Selected passage:

===

Seeing the success of the Dragon Room gave the board members an idea. They approached its manager, a young man named Ling Lee, with a proposition: Would he consider taking over the restaurant at the curling club?
Lee was hardly a stranger to bold moves, his daughter, Norina Karschti, told me. At 15, her father had followed his father from Guangdong to Saskatoon, despite not knowing any English. He slowly learned the language and, a few years later, moved to Ontario on a lark. He’d been shown a photograph of a pretty young Chinese woman and was told she lived in Kenora, Ontario. So he set out looking for her. By the time he turned 19, he and the woman in the picture, May Lee, were married.
The couple settled in Thunder Bay, where he found work in Chinese restaurants. By his early thirties, Lee was managing the Dragon Room. And by the time the Port Arthur club board approached him, he was ready for a place of his own. So he said yes. In 1973, Ling Lee’s in Port Arthur Curling Club opened.
Now Karschti runs the restaurant. As she came to a pause, I asked her a question I hadn’t yet dared ask other restaurant owners. Like me, Karschti was Chinese but born in Canada. Like me, she was married to a non-Chinese husband. She too spent the majority of her time around non-Chinese Canadians. She understood what it was like to navigate between the cultures.
“Is it strange to you, selling Chinese food that you know isn’t actually Chinese?”
She paused for a moment to chuckle before continuing.
The first Chinese restaurant owners had built their businesses by improvising. Many had arrived in Canada as railway workers, or as part of the Gold Rush. They weren’t trained cooks, for the most part. And even if they wanted to cook “authentic” Chinese, most of the ingredients they needed—spices, sauces, fresh produce, or seafood—couldn’t yet be found in North America. Nor could they expect Chinese customers. Based on the ingredients available to them, they concocted new dishes they thought might appeal to Western audiences. They borrowed from the ideas they remembered back home, but added healthy doses of soy sauce, ketchup, and sugar to appeal to Western tastes.
As these “chop suey” dishes spread across Canada, regional specialties began to develop. There was ginger beef back in the Prairies. In Quebec, I’d found fried macaroni, stir-fried pasta with soy sauce, meat, and veggies. I’d also come across Peterborough wontons (deep-fried wonton skins, without the meat fillings), and the Northern Ontario custom of serving Chinese food with a side of toast. Then, of course, there was the island province of Newfoundland, where even egg noodles couldn’t be reliably found until relatively recently. There, chow mein is made of thin strips of green cabbage instead.

===

Provided data:
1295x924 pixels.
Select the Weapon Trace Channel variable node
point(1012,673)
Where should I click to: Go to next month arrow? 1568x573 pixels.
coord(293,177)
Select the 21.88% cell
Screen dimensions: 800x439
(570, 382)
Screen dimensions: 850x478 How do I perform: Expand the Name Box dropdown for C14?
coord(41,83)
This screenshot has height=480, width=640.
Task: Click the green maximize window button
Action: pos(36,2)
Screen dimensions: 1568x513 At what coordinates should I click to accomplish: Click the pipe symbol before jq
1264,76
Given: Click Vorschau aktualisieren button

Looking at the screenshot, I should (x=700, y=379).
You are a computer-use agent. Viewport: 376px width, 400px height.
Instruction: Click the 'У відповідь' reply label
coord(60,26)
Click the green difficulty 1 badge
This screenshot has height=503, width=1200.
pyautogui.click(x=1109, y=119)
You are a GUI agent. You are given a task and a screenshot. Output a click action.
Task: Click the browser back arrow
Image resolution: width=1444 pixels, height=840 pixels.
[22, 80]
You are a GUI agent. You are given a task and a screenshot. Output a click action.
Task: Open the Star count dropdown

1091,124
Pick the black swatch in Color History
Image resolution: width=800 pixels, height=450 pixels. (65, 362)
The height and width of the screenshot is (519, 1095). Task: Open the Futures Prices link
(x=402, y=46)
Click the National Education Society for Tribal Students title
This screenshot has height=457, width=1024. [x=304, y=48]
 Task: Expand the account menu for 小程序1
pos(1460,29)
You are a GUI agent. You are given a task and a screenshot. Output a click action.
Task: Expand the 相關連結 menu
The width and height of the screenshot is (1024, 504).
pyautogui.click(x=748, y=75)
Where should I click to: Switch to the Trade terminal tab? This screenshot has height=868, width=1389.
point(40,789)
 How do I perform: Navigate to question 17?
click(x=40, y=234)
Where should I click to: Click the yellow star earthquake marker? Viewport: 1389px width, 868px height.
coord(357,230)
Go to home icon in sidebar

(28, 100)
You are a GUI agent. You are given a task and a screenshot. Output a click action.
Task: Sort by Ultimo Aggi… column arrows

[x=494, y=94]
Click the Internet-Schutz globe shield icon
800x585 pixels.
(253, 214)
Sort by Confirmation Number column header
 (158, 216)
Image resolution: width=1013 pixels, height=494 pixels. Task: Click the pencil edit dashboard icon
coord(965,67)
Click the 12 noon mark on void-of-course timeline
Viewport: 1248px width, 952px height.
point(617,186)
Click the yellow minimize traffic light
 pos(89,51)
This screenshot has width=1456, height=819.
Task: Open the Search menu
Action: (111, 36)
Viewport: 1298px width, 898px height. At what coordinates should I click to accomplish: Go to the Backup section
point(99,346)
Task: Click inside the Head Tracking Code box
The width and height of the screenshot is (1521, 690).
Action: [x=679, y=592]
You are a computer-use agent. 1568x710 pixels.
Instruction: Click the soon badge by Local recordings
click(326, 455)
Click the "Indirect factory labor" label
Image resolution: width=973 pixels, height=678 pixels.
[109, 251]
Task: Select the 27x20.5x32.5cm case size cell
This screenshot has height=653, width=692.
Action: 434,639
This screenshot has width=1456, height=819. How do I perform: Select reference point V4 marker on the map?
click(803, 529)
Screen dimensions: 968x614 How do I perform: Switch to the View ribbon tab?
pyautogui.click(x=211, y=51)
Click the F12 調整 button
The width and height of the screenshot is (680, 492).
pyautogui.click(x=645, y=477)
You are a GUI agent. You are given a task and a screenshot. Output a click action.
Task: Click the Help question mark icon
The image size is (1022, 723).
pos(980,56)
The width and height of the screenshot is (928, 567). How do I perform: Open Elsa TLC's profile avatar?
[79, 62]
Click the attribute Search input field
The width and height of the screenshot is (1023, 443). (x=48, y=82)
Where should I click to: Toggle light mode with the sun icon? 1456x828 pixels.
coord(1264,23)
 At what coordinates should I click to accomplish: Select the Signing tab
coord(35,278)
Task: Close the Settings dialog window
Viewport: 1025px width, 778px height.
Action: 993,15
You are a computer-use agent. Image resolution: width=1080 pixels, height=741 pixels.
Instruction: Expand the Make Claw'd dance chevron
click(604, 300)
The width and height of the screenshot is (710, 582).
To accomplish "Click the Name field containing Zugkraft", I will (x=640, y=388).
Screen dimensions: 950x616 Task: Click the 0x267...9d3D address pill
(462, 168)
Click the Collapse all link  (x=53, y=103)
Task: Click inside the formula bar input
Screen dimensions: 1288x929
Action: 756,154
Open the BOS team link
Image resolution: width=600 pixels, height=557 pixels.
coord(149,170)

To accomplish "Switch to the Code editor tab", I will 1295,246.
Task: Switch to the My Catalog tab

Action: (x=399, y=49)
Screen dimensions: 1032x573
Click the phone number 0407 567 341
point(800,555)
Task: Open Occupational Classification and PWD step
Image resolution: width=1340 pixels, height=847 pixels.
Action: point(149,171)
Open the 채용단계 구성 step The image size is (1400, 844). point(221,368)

===

What you are asked to do: In the text about Ling Lee's restaurant, what is chow mein made from in Newfoundland?

Result for this exercise: Thin strips of green cabbage.